═════ Data ═════
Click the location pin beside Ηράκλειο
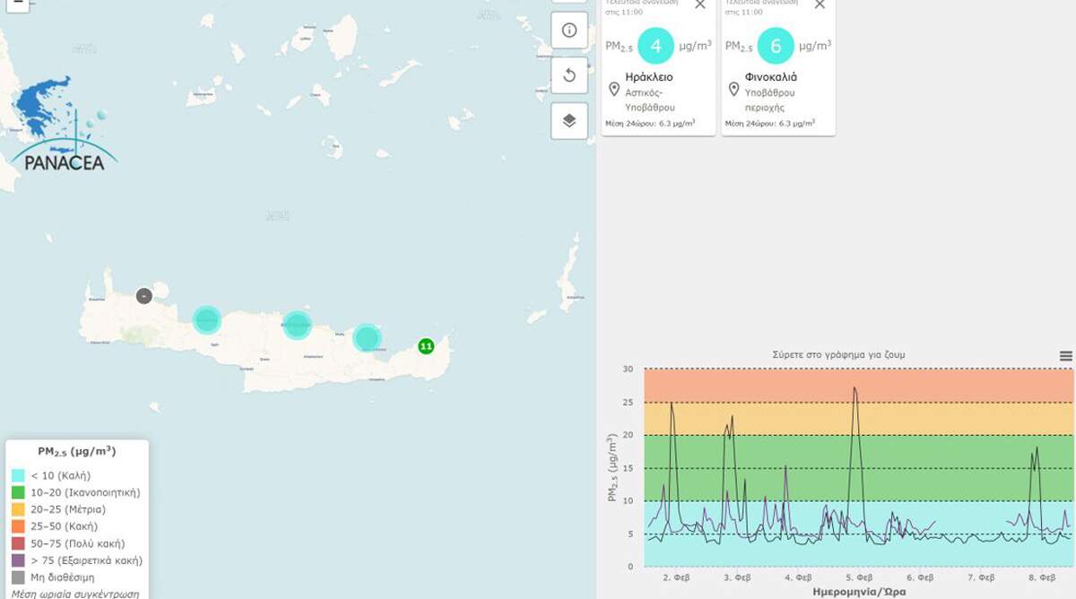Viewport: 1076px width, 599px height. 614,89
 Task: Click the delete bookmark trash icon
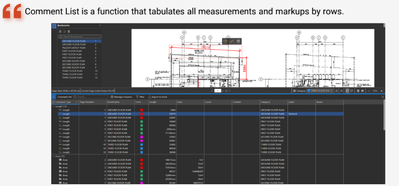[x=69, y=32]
═════
═════ Data ═════
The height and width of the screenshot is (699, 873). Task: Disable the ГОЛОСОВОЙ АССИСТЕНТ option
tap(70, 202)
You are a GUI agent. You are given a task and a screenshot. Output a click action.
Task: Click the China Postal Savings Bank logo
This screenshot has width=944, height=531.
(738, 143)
═════
═════ Data ═════
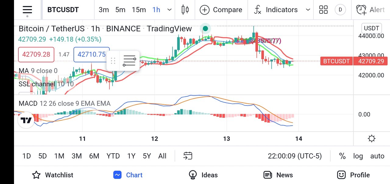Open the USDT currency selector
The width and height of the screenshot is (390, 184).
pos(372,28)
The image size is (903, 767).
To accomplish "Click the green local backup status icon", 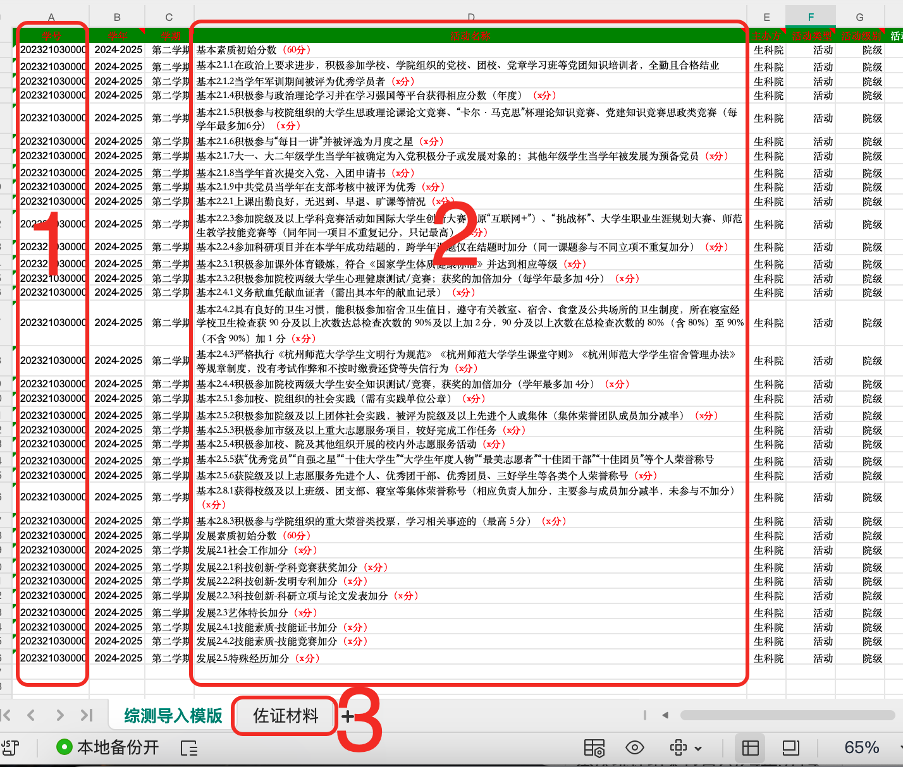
═════
Task instructions -
Using the data above, set down each line from the line with "The image size is (903, 767)." to the line with "the green local" exactly, both ends included, and leave the pictures behind. Nothing else belongs.

Result -
The image size is (903, 767).
To accomplish "Click the green local backup status icon", 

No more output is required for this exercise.